▶ _WHAT YOU HAVE TO DO_
Rewrite the part of the listing from the line with "168.00$ - 195.00$ (64, 470)" up to and including the line with "Heiksi blogi (100, 69)", changing "september" to "august" and leaving everything else unchanged.

— Start RECORDED DATA —

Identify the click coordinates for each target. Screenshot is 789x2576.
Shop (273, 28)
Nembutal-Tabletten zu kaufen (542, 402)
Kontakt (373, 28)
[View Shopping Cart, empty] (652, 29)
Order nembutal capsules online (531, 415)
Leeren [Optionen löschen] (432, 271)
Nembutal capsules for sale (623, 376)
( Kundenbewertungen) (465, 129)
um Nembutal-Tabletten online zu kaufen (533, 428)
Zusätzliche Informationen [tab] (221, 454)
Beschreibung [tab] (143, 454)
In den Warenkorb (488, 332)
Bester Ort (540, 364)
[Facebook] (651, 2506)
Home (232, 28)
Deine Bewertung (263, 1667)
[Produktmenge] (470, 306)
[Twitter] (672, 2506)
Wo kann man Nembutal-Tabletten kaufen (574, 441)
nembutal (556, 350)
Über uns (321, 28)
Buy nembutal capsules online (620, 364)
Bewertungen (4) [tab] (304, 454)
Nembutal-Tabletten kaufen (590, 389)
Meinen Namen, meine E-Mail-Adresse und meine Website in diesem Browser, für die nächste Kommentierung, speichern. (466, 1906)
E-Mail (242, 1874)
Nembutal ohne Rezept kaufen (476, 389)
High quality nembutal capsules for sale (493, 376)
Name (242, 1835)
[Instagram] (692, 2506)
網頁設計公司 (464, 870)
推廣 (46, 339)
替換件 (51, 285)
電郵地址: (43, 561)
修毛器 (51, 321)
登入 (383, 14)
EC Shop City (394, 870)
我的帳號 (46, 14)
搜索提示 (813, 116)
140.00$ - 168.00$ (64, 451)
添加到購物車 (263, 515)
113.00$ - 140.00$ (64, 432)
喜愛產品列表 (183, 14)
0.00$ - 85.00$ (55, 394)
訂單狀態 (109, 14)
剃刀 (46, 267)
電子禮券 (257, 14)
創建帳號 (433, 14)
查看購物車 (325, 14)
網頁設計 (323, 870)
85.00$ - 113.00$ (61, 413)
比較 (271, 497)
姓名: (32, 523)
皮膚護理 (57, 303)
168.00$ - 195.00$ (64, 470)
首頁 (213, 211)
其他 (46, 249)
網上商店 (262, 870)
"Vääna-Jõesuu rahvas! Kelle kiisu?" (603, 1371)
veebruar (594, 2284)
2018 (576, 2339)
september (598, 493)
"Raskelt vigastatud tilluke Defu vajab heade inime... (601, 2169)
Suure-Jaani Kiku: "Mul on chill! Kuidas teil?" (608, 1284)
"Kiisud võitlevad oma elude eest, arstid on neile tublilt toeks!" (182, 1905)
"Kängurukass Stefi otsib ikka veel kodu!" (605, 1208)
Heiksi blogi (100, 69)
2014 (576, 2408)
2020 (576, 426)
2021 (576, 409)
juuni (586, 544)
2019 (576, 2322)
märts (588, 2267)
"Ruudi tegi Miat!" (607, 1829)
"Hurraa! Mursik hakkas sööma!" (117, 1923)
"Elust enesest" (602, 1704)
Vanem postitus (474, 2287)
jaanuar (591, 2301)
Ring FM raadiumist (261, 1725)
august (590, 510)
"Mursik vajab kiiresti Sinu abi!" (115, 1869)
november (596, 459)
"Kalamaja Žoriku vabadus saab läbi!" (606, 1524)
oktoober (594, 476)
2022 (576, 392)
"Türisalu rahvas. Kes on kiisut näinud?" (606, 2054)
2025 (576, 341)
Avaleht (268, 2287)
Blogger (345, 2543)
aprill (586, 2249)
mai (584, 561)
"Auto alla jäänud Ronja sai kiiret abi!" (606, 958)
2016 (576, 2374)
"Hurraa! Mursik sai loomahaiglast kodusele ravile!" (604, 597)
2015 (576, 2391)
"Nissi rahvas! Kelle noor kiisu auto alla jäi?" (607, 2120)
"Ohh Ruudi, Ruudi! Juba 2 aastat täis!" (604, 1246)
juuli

— End RECORDED DATA —

▶ _SOLUTION TO THIS EXERCISE_
168.00$ - 195.00$ (64, 470)
首頁 (213, 211)
其他 (46, 249)
網上商店 (262, 870)
"Vääna-Jõesuu rahvas! Kelle kiisu?" (603, 1371)
veebruar (594, 2284)
2018 (576, 2339)
august (598, 493)
"Raskelt vigastatud tilluke Defu vajab heade inime... (601, 2169)
Suure-Jaani Kiku: "Mul on chill! Kuidas teil?" (608, 1284)
"Kiisud võitlevad oma elude eest, arstid on neile tublilt toeks!" (182, 1905)
"Kängurukass Stefi otsib ikka veel kodu!" (605, 1208)
Heiksi blogi (100, 69)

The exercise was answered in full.